**TASK TO COMPLETE**
Without pictures, return the lines from the one containing "Task: Click protect-files.sh script name" through the last line of the data below, exactly.

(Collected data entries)
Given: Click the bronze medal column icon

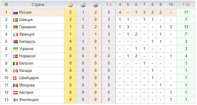Looking at the screenshot, I should [x=95, y=5].
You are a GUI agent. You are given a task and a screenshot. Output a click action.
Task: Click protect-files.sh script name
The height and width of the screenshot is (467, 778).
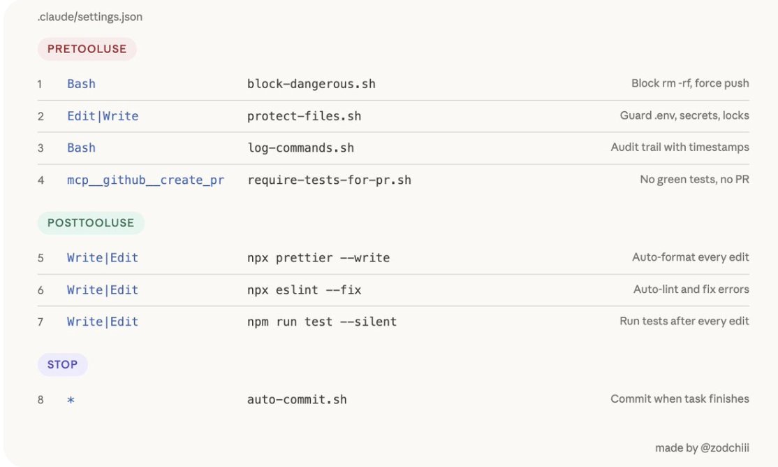[304, 116]
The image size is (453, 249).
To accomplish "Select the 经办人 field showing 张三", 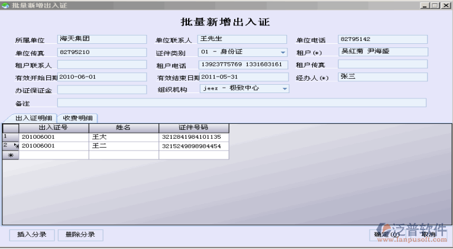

**EXERCISE SOLUTION**
Task: Click protect-files.sh script name
The height and width of the screenshot is (467, 778).
[304, 116]
The image size is (453, 249).
To accomplish "Select the 经办人 field showing 张三", 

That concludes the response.